Suho adalah pria kutu buku murni yang suka menyendiri dan bertapa di dalam perpustakaan. Saat bertemu dengan Suho, hal yang pertama kali ingin dia ketahui adalah; suaranya. Suho hampir tidak pernah bicara, tapi dia orang yang sangat hangat. Ketiga pria itu adalah pria sama-sekali-tidak-populer, dan sama-sekali-tidak-menarik.

Mereka adalah; perkumpulan pria payah.

Dan Baekhyun muak. Tidak, lebih tepatnya; dia amat sangat muak. Baekhyun tumbuh menjadi anak yang lincah dan penuh enerji. Keceriaan dan semangat remaja yang berkobar dalam darahnya membuat dia benar-benar hampir gila setiap kali melihat Jongin, Sehun, dan Suho. Lalu hari itu terjadi, saat dia yang keranjingan internet melihat pria bersurai cokelat gelap pendek yang memiliki segudang bakat sering mengunggah bakatnya itu di Youtube. Baekhyun tahu bahwa dia jatuh cinta pada pria dingin itu, dan dia ingin ketiga jagoannya juga melakukan hal yang sama.

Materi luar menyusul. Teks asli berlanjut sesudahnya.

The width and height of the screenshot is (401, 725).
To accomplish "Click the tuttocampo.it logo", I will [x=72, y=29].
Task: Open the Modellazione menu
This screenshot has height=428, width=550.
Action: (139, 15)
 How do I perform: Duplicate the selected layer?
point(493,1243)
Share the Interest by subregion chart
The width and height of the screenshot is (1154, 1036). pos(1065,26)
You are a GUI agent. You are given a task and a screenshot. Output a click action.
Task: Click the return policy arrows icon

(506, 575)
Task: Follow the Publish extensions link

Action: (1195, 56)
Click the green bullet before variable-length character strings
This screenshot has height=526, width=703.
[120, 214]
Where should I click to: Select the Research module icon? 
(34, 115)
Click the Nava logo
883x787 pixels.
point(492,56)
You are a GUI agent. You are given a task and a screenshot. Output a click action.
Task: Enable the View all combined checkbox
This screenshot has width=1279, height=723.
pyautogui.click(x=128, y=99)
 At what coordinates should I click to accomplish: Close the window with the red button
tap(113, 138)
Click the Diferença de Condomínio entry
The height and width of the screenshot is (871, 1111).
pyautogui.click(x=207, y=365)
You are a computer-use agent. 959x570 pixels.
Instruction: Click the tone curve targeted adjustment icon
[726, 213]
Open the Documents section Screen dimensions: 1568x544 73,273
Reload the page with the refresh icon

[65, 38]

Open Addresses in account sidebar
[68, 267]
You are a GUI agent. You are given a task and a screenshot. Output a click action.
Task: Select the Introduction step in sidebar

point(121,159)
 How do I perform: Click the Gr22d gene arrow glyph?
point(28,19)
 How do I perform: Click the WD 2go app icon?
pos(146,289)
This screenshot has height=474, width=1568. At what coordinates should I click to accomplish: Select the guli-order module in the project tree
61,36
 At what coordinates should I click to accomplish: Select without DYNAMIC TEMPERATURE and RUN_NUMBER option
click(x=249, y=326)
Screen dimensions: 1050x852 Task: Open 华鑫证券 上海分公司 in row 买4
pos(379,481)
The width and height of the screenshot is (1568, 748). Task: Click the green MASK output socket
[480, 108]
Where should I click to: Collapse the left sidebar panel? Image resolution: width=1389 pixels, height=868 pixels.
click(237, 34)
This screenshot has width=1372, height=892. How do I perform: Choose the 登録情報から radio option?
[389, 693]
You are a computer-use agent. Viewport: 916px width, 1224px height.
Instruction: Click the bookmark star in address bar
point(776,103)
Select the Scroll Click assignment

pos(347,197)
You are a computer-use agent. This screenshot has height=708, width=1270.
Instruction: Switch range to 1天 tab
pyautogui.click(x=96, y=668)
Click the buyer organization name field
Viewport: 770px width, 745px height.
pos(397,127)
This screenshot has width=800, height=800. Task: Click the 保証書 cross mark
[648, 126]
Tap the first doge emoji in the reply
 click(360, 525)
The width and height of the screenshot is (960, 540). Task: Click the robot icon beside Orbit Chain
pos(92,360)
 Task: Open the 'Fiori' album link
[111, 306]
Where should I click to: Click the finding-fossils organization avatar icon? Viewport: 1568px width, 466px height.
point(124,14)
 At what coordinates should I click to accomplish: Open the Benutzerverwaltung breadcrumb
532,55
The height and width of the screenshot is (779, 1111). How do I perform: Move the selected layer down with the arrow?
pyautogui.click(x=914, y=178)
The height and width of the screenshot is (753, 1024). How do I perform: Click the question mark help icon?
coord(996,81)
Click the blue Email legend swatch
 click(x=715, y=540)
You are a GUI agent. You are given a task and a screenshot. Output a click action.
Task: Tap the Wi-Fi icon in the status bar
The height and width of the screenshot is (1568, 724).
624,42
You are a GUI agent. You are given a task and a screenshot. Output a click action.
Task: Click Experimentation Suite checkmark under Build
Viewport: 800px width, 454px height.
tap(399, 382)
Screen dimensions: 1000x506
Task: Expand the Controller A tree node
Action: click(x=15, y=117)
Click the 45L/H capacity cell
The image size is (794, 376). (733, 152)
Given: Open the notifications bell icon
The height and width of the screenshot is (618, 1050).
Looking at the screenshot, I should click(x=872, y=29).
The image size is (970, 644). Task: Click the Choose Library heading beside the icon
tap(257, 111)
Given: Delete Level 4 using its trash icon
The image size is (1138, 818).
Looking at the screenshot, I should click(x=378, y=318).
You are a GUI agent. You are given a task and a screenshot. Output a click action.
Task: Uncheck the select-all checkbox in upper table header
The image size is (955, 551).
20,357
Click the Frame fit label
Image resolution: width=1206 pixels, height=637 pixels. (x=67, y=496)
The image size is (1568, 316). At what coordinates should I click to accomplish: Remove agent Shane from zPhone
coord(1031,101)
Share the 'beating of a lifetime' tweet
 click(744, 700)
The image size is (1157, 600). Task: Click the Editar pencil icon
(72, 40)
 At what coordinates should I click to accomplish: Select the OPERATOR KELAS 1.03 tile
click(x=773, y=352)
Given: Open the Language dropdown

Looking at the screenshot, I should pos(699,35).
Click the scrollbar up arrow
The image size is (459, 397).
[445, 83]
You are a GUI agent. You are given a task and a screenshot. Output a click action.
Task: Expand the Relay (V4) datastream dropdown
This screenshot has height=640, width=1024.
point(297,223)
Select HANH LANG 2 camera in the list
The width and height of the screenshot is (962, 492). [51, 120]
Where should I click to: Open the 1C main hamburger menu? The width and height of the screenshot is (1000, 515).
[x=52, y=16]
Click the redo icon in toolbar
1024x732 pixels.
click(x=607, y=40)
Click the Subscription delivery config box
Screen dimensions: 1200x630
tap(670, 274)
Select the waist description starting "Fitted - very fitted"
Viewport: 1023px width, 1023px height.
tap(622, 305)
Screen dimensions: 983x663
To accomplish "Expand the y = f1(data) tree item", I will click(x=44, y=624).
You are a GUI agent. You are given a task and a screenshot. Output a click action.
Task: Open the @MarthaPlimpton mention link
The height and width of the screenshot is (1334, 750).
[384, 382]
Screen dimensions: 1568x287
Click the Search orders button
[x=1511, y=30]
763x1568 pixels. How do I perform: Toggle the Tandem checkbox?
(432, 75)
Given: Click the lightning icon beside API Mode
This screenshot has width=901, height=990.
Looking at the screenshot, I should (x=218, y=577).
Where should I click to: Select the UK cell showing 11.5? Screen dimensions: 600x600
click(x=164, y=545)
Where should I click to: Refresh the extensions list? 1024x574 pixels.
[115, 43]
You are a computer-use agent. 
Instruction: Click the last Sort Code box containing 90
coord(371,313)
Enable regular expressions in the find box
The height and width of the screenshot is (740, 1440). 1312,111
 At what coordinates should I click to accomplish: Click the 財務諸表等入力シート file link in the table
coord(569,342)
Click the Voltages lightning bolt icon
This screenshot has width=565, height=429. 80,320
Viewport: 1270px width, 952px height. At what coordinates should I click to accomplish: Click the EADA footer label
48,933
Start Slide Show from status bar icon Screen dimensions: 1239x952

Melakukan apa yang mereka inginkan seperti apa yang Park Chanyeol lakukan.

Mula-mula Sehun mencopot kawat gigi sialannya. Kemudian dia dan Suho melakukan operasi pada mata sehingga semuanya menjadi lebih baik saat mereka tidak menggunakan kaca mata keparat itu lagi, dan hal itu menjadi amat sangat mudah untuk dilakukan karena ketiganya adalah pria yang lahir dari keluarga berada. Sementara itu, sepupunya Jongin melakukan perawatan khusus untuk menghilangkan wajah berjerawatnya selama satu tahun lebih; sehingga Baekhyun tidak bisa menyalahkan Jongin jika pria itu selalu terserang panik berlebihan setiap kali terkena jerawat, bahkan jika itu kecil, karena Baekhyun sangat tahu bagaimana pria itu melewati semuanya.

Namun, hal paling menyenangkan dari itu semua adalah; ketiganya hidup dengan lebih normal dan lebih percaya diri.

Ketiganya tidak malu untuk bicara, tersenyum, bersosialisasi dengan sesama manusia lainnya layaknya manusia sesungguhnya.

—Tunggu, kenapa ceritanya semakin melebar?

Oke.

Jadi pada intinya ketiga pria itu bertemu dengan idola Baekhyun yang ternyata adalah Park Chanyeol di tahun pertama mereka masuk SMA. Enam tahun tinggal dan menetap di California membuat bahasa Korea Chanyeol menjadi begitu buruk. Pria itu terlalu sering menggabungkan bahasa Korea dengan bahasa Inggris, sehingga Jongin dan Sehun yang pada saat itu amat-sangat-kebetulan satu kelas dengan Chanyeol yang dingin dan sulit bergaul, memutuskan untuk membantunya. Dari sanalah mereka menjadi teman, dan karena Chanyeol berteman dengan Sehun dan Jongin, secara otomatis Chanyeol juga akan berteman dengan Suho.

Mereka dekat satu sama lain, namun begitulah, Baekhyun tidak pernah menjadi bagian dari mereka karena—persetan dengan semua koleksi video Barbie milik Minseok—Baekhyun tidak memiliki gen jantan di tubuhnya. Dia terlalu lembut dan submissive sejati. Dia tidak sejantan mereka yang bisa membentuk otot-otot kekar di tubuh hanya dalam waktu enam bulan. Keempat pria itu begitu jantan dan maskulin sehingga alih-alih menyatu, Baekhyun justru terlempar jauh dan berakhir dengan terdampar bersama tiga orang makhluk—wanita tapi bukan wanita—yang tidak dapat dipungkiri memiliki kepribadian sama seperti dirinya.

"Sudahlah, kau membuat kami khawatir," ucap Suho. Bibirnya membentuk garis tipis dan wajahnya ikut sendu.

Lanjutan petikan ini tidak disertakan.